╭──

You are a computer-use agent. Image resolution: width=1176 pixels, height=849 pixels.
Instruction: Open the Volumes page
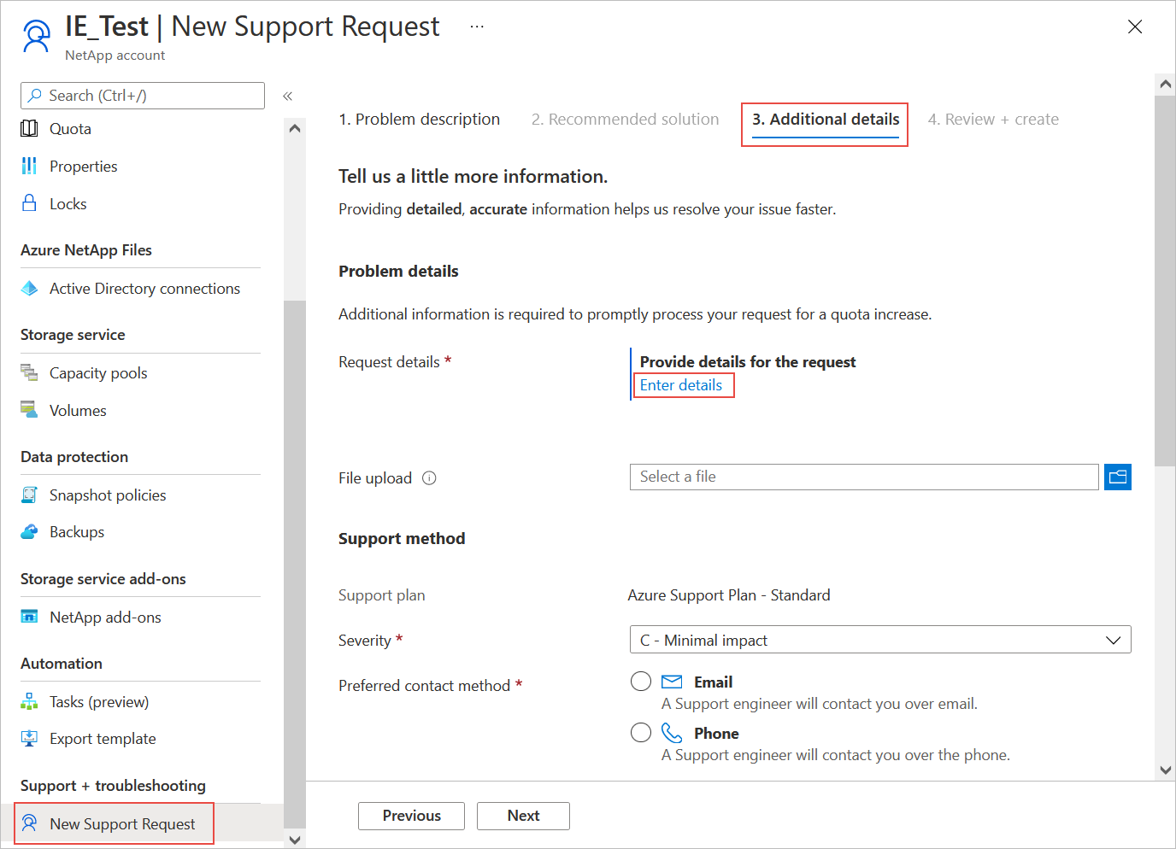pos(78,410)
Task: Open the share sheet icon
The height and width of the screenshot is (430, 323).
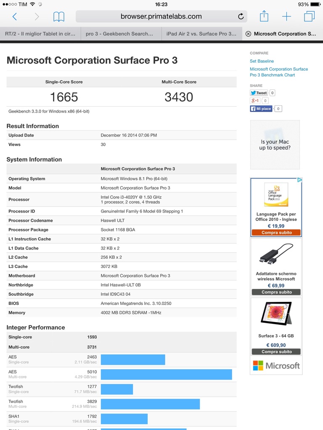Action: (264, 16)
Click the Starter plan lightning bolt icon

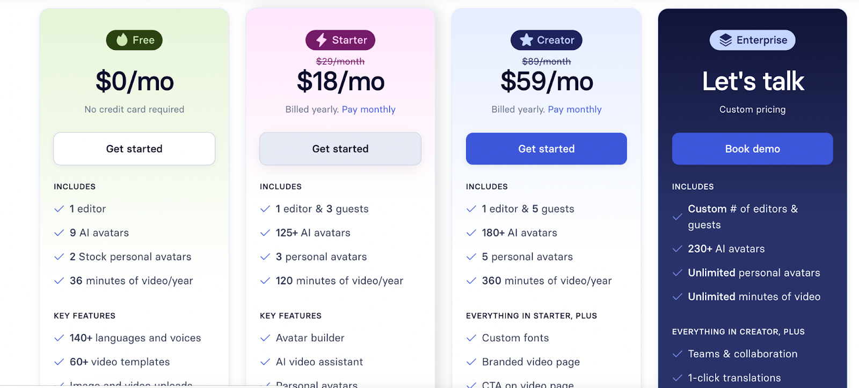pyautogui.click(x=321, y=40)
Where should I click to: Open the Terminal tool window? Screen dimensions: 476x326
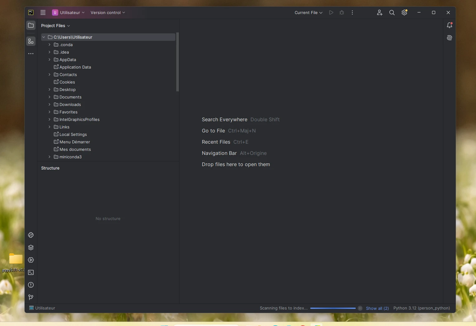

╰──

Everything above should be given again exactly, apart from the pictures.

Task result:
You are a computer-use agent. Image resolution: width=1176 pixels, height=849 pixels.
Instruction: Open the Volumes page
pos(78,410)
Task: Open the share sheet icon
The height and width of the screenshot is (430, 323).
Action: (264, 16)
Click the Starter plan lightning bolt icon

pyautogui.click(x=321, y=40)
Where should I click to: Open the Terminal tool window? Screen dimensions: 476x326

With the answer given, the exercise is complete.